Here we go again. At the behest of Washington, DC mayor Muriel Bowser, an official city committee called “DCFACES” has issued a twenty-four-page report. DCFACES turns out to stand for District of Columbia Facilities and Commemorative Expressions Working Group. Its recommendations could hardly be more sweeping—banish Benjamin Franklin, Alexander Graham Bell, Christopher Columbus, Thomas Jefferson and a host of other worthies from the nation’s capital as irredeemably racist. Nor are buildings and monuments exempt. Woodrow Wilson public high school is on the chopping block.
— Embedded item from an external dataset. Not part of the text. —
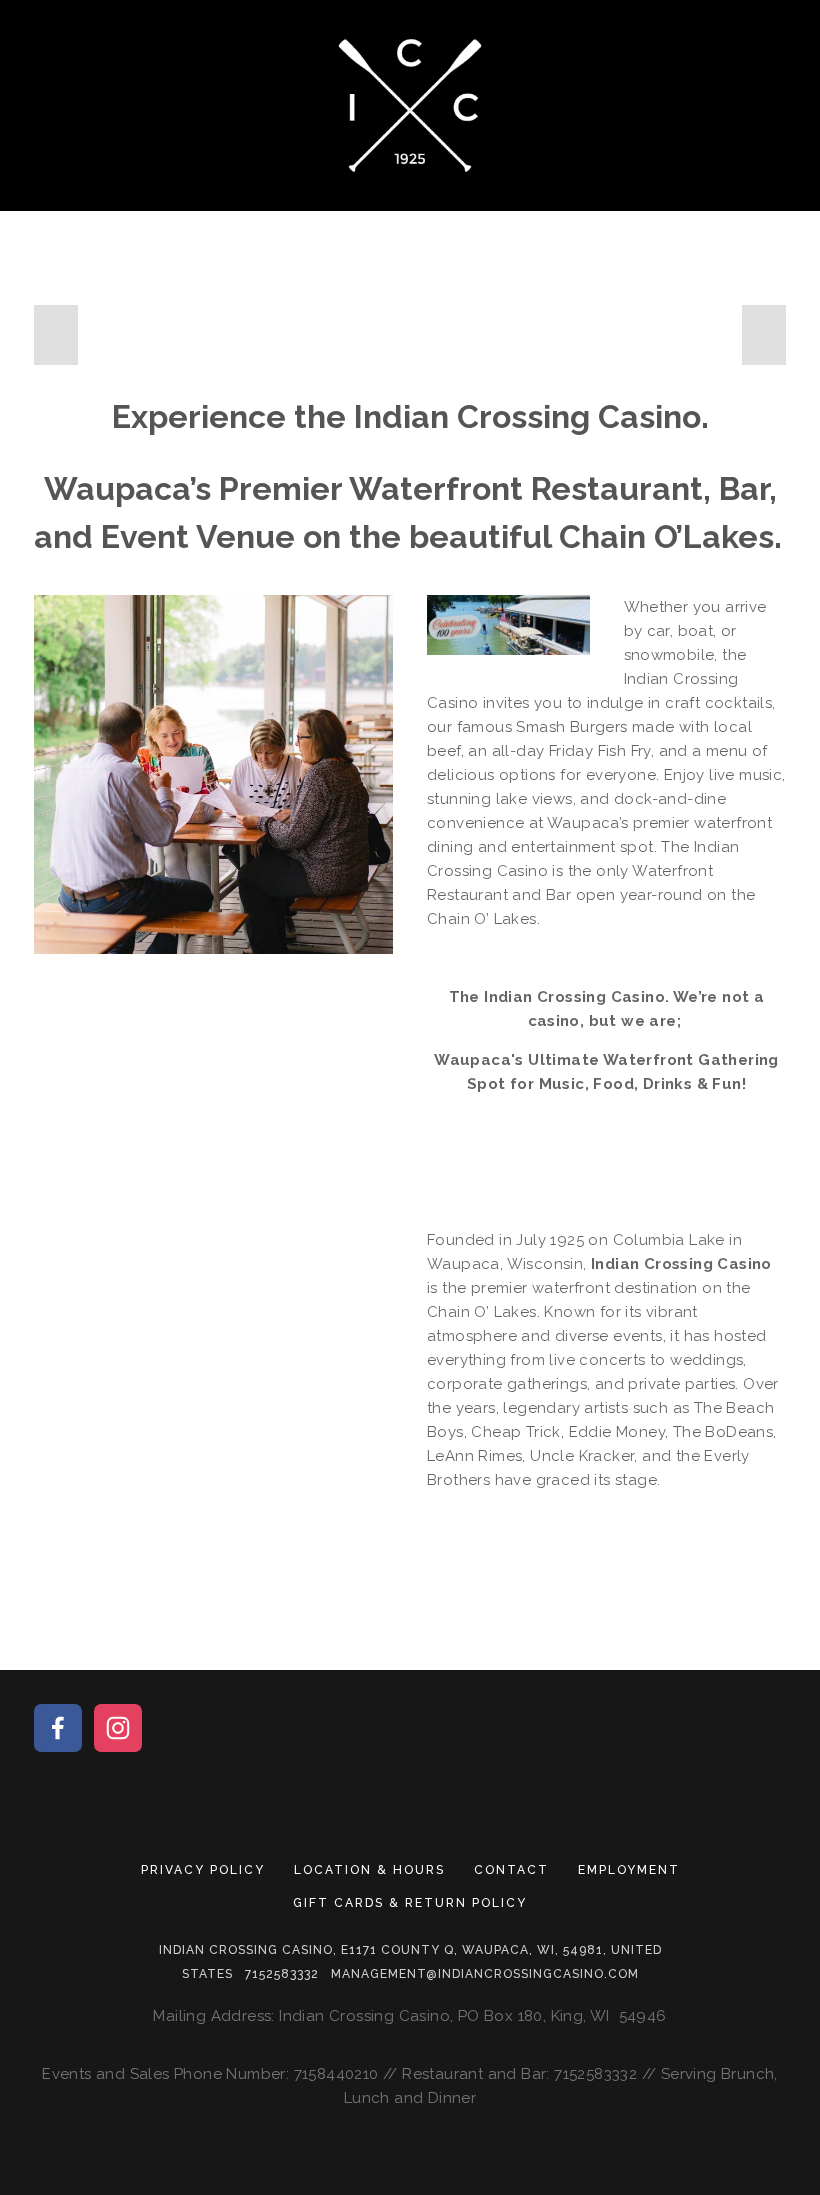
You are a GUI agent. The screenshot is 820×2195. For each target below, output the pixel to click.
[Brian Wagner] (58, 1728)
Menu (198, 199)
So is the Washington Monument.
“We believe strongly that all District of Columbia owned public spaces, facilities and commemorative works should only honor those individuals who exemplified those values such as equity, opportunity and diversity that DC residents hold dear,” wrote Bowser advisor Beverly Perry and public library director Richard Reyes-Gavilan.
Dear me. How did they arrive at these crackpot conclusions? A look at the report is quite illuminating. DCFACES consisted of working group members and committee staff who worked on engagement, policy, and research. They gussied up their report with all kinds of charts, graphs, and polls. Here is the kind of leading question that they asked survey respondents: “Should the District make changes to public spaces or commemorative works that do not align with the District’s core values?” Not surprisingly, 63 percent agreed strongly with another 18 percent agreeing. This of course elides the question of who—or what—gets to define those values. But not for long. Further down in the report, we learn that “priority should be placed on ensuring future assets, especially and including those recommended for renaming by this Working Group, include more women people of color and LGBTQ Washingtonians.”
The report also offers up a chart to weigh and assess the demerits of the candidates up for expulsion. Under “Imperatives,” for instance, it asks whether they were an “enslaver of people” down to whether they “committed violation of the DC Human Rights Act.” The DC Human Rights Act would surely have come as news to Ben Franklin.
The question that the document raises isn’t simply about historical justice but also a pragmatic one. How would anyone find their way around the city if its recommendations were fully implemented? An entire section of the report is devoted to the prospect, under the rubric of “naming policies and authority by asset type,” to renaming recreation centers, parks and fields, schools, libraries—even streets and alleys are not exempt. 78 streets are listed as being named after “persons of concern.” Bridges seem to be OK, with only two singled out for renaming. Eleven recreation centers are apparently in bad odor. No less than nineteen schools are as well.
The executive summary suggests appointing a District of Columbia state historian to oversee recommendations. A serious historian could indeed address the legacy of racism in Washington, where slaves built the White House and slave trading took place in open markets, to the astonishment of foreign observers who were aghast at the contradiction between America’s ideals and its practices, as Tom Lewis records in his superb history of the city. There can be no denying that plenty can be done to illuminate the tenebrous parts of Washington’s past. But this working group offers little confidence that it constitutes anything other than a bunch of zealots out to tar America itself as ineradicably and permanently guilty.
In rushing to expunge the founders of America, they are engaging in historical revisionism that offers a cartoon portrait of complex figures such as Jefferson, Washington, and Franklin. They set in motion a global revolution that has led to the spread of freedom around the world. To treat them as pariahs does violence to America itself. Woodrow Wilson, a staunch racist, left behind a legacy that cannot simply be dismissed but led to progressive reforms at home and the expansion of freedom abroad. It’s surprising that the working group did not recommend the extrusion of the memorial on the national mall to Franklin D. Roosevelt, who, after all, failed to desegregate the military. All he did was win World War II.
The report, steeped in liberal self-congratulation and smugness and officiousness, indicts itself. It will do nothing to end or even ameliorate racism. Quite the contrary. In seeking to efface the past, it will merely inflame perceptions of the present. Congratulations, Mayor Bowser.
Jacob Heilbrunn is editor of The National Interest.